#### [Brano fornito]
○ ○ ○
Esiste anche l’ergastolo mediatico

  Pubblichiamo un articolo, mai reso pubblico e quindi inedito, a firma di Donato Bilancia. Non servono presentazioni. Parliamo del serial killer che fra il 1997 e il 1998 terrorizzò il Nord Italia con 17 omicidi. Il 6 maggio del 1998 viene arrestato e infine condannato all’ergastolo. Arriva la pandemia, il Covid irrompe anche al carcere di Due Palazzi di Padova dove Bilancia è recluso. Si contagia, lo stato di salute si aggrava e finisce in ospedale.

Secondo la ricostruzione del Mattino di Padova avrebbe rifiutato le cure per lasciarsi morire il 17 dicembre scorso. Una sorte, la sua, uguale a quella di un altro serial killer. Parliamo de “Lo squartatore” dello Yorkshire, vicenda trattata da una docuserie appena uscita su Netflix.

È incentrata sugli omicidi da lui commessi a fine anni 70 nei confronti di tredici donne. Secondo la polizia britannica di allora complice la loro sottocultura maschilista – le donne che uscivano da sole di notte non potevano che essere delle prostitute.

Invece, tante di loro non lo erano affatto. Quindi, sbagliando il profilo del killer, non sono riusciti ad identificarlo subito e per 5 anni ha potuto agire con tranquillità. Solo per un caso fortuito sono riusciti a prenderlo. Peter Sutcliffe, così si chiamava il killer, è risultato positivo al Covid 19 il mese scorso. Si è aggravato, ma anche lui, come Bilancia, ha rifiutato le cure per combattere questa malattia ed è morto. Molto probabilmente entrambi non avevano un motivo sufficiente per lottare per la vita e forse l’ergastolo in questo ha avuto un ruolo determinante.
○ ○ ○
#### [Istruzioni di lavoro]
a) Secondo il brano su Donato Bilancia, in che giorno è stato arrestato?
b) Ricopia dal brano su Donato Bilancia tutto quello che va da "Esiste anche l’ergastolo" giù fino a "uscita su Netflix.".
c) Scrivi il seguito del brano su Donato Bilancia, partendo subito dopo la sua ultima frase.

#### [Dati dell'esercizio]
○ ○ ○
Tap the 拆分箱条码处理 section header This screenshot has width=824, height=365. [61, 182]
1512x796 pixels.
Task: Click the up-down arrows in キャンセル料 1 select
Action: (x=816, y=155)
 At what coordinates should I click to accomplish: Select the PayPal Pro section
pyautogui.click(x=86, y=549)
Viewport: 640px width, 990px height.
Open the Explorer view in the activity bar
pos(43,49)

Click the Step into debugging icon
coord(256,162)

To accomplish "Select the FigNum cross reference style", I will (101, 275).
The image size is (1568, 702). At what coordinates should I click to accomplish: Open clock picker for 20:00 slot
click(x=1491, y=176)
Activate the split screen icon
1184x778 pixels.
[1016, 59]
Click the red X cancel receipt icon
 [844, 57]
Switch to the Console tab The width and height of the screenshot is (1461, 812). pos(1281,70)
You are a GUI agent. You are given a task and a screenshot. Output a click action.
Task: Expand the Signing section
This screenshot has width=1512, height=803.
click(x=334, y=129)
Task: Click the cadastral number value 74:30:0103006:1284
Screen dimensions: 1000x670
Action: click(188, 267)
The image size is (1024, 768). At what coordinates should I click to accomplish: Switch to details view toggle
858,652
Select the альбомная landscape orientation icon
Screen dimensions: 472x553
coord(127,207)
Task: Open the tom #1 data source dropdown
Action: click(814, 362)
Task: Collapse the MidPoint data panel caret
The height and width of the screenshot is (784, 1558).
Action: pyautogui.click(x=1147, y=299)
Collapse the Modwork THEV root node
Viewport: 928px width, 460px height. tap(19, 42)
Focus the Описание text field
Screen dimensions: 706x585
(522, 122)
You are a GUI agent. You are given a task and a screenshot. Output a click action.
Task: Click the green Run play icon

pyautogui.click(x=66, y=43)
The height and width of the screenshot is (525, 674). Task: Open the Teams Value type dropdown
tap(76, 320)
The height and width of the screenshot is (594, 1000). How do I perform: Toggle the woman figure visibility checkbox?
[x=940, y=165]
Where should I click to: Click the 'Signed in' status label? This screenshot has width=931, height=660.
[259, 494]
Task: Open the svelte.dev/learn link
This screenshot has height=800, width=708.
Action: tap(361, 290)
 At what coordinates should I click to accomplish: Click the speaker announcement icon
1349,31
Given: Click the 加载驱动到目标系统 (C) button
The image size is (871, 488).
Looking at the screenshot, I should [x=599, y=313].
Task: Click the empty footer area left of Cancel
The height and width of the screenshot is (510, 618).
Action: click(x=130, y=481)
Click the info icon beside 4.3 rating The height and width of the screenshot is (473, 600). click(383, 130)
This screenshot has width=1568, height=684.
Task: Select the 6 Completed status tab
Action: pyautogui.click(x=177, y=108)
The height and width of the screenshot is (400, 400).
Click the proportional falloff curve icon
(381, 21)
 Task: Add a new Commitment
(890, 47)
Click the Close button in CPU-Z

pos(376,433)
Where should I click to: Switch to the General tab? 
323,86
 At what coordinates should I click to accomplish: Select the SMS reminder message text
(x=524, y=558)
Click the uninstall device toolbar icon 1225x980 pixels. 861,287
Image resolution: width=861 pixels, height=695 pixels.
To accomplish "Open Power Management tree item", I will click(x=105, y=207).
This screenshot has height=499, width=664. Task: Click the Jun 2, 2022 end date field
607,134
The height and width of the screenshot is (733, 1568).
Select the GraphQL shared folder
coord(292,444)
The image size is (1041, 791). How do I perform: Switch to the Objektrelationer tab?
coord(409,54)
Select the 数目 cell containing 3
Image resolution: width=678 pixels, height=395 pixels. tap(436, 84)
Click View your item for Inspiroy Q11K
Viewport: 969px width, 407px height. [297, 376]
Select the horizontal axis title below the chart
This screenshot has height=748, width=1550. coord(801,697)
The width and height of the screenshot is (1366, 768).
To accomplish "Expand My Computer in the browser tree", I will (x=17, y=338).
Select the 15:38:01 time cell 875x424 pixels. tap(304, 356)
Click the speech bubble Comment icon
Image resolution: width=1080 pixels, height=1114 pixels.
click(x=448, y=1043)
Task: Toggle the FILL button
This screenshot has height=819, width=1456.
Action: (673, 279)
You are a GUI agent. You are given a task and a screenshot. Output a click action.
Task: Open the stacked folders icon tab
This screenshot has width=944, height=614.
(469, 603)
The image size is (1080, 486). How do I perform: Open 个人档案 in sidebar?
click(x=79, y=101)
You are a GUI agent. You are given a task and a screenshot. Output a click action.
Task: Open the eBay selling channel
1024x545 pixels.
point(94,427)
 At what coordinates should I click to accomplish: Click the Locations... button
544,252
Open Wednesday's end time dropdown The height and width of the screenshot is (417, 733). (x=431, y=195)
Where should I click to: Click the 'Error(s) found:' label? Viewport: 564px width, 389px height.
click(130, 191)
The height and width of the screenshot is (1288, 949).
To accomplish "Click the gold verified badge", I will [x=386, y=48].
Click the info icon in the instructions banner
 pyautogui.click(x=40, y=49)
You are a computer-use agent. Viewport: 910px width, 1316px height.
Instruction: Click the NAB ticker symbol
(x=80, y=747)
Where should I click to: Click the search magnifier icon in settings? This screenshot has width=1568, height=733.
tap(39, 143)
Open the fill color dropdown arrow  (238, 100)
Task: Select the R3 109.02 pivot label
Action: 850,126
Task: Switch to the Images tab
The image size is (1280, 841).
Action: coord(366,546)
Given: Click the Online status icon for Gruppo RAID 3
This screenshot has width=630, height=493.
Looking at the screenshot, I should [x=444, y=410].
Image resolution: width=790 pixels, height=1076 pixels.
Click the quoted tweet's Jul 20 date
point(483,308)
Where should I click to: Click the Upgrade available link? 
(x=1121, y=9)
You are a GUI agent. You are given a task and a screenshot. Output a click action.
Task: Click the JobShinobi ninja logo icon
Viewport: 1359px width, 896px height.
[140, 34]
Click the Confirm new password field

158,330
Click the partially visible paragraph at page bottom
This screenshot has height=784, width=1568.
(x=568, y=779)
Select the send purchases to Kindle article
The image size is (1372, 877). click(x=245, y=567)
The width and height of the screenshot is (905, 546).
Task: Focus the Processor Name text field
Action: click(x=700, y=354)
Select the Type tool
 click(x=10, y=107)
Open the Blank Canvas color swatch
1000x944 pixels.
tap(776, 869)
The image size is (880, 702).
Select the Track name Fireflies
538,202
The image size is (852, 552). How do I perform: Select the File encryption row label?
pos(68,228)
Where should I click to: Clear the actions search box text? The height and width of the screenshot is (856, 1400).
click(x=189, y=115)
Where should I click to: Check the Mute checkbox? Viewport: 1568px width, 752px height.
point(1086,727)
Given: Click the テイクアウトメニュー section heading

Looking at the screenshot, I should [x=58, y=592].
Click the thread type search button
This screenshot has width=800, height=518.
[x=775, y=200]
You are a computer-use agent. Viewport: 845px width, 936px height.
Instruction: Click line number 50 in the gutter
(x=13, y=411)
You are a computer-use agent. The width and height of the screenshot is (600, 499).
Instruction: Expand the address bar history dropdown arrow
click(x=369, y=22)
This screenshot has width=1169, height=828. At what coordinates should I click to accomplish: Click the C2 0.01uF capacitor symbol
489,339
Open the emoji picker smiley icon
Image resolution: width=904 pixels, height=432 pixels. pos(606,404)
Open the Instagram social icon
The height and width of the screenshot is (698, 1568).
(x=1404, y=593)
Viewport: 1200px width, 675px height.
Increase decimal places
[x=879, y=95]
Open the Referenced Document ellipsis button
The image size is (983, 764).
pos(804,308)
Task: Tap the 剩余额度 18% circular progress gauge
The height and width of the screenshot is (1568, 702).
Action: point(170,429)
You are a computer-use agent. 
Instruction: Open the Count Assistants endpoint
○ ○ ○
#### [Risposte scritte]
a) Il 6 maggio 1998.

b)
Esiste anche l’ergastolo mediatico

  Pubblichiamo un articolo, mai reso pubblico e quindi inedito, a firma di Donato Bilancia. Non servono presentazioni. Parliamo del serial killer che fra il 1997 e il 1998 terrorizzò il Nord Italia con 17 omicidi. Il 6 maggio del 1998 viene arrestato e infine condannato all’ergastolo. Arriva la pandemia, il Covid irrompe anche al carcere di Due Palazzi di Padova dove Bilancia è recluso. Si contagia, lo stato di salute si aggrava e finisce in ospedale.

Secondo la ricostruzione del Mattino di Padova avrebbe rifiutato le cure per lasciarsi morire il 17 dicembre scorso. Una sorte, la sua, uguale a quella di un altro serial killer. Parliamo de “Lo squartatore” dello Yorkshire, vicenda trattata da una docuserie appena uscita su Netflix.

c)
Come ha scritto recentemente Ornella Favero, direttrice di Ristretti Orizzonti, non esistono i ‘mostri’, “ma uomini in grado di fare cose mostruose, che però non esauriscono la loro umanità in quei gesti”. Don Marco Pozza, sacerdote del carcere Due Palazzi ha ricordato cosa Donato Bilancia gli disse una volta: “Andrò all’inferno, ma prego Dio che mi dia un istante di tempo per passare da loro a chiedere scusa”.

Di recente Bilancia aveva chiesto dei permessi per poter assistere un ragazzo disabile, ma non gli sono stati concessi. La sua è una figura ancora incomprensibile per gli stessi psichiatri e criminologi. Intelligente sopra la media, con un QI di 120, eppure disorganizzato. Nato in Basilicata, ma cresciuto in Liguria, segnato dagli abusi fisici ed emotivi del padre, che lo umiliava in pubblico mostrando i suoi genitali per schernirlo, finisce due volte in coma per due diversi incidenti stradali. Alla fine degli anni Ottanta, a 37 anni, resta scioccato dal suicidio del fratello, lanciatosi sotto un treno con in braccio il figlioletto di 4 anni.

Giocatore compulsivo, nell’ambiente delle bische clandestine diventa noto con il nome di Walterino. Vince soldi, li perde, gioca di nuovo. È allora che comincia a uccidere creditori e nemici del mondo delle bische. Cambiando vittimologia e schema per poi passare alle prostitute e infine, ai viaggiatori dei treni.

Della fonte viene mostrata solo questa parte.